Mam wrażenie, że niektórzy politycy przekroczyli już cienką linię oddzielającą sferę prywatną od publicznej. Zaczynają traktować państwo jak spółkę z o.o., do tego działającą bez żadnych zasad. Skąd takie przemyślenia? A to proste - media doniosły właśnie, że doradca byłego premiera otrzymał lukratywną posadkę w spółce Orlen (zdaje się w zarządzie). Pensja w takiej firmie znacznie przekracza średnią krajową, tak więc pewnie na zmianie miejsca pracy finansowo by nie stracił. Zresztą w Orlenie już niejeden polityk rozpoczynał wcale niezłą karierę, niejednokrotnie zakończoną mandatem poselskim.
Z kolei nowa mister Wasiak miała dostać pół miliona odprawy, aby przez pewien czas nie podjęła pracy w firmie konkurencyjnej do PKP! A jakaż w Polsce może być dla PKP konkurencja?
Dla jasności, te horrendalne apanaże, wypłacane w spółkach Skarbu Państwa to nic innego jak nasze znikające renty, emerytury, zasiłki dla dzieci niepełnosprawnych czy ludzi chorych. Widocznie politycy i ich koledzy potrzebują ich bardziej!
Po medialnej zadymie oboje państwo zostali przyhamowani. Ale czy umniejsza to skalę skandalu?
Niestety podobny „obyczaj” przenosi się do samorządów.

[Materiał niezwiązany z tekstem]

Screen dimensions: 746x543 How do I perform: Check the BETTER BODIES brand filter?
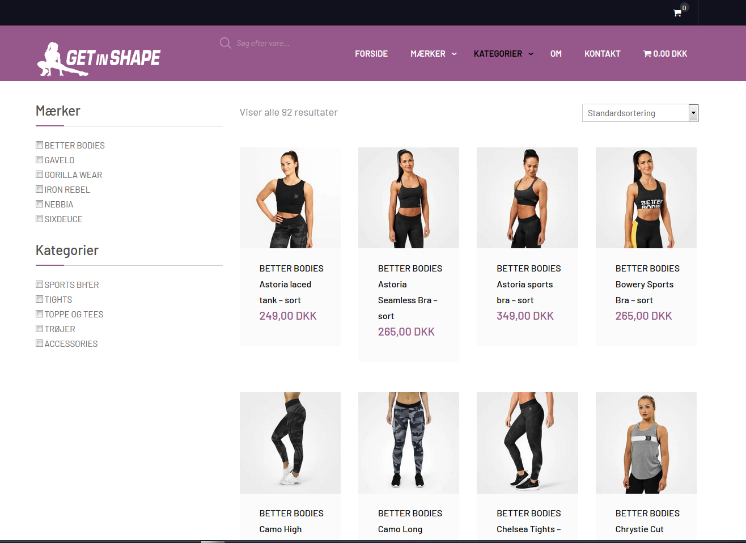(x=40, y=145)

No i jak ma nie rosnąć średnie krajowe wynagrodzenie!
Tomasz Połeć
2 komentarze:
Witaj R.,
Rozbój w biały dzień.
A emeryci dostana z łaski 36 zł polskich brutto.
Pozdrawiam serdecznie
E.,
gdyby nie zbliżające się wybory, i to ich tzw. nowe otwarcie, to za Chiny by się nie wycofali z tych nominacji i premii.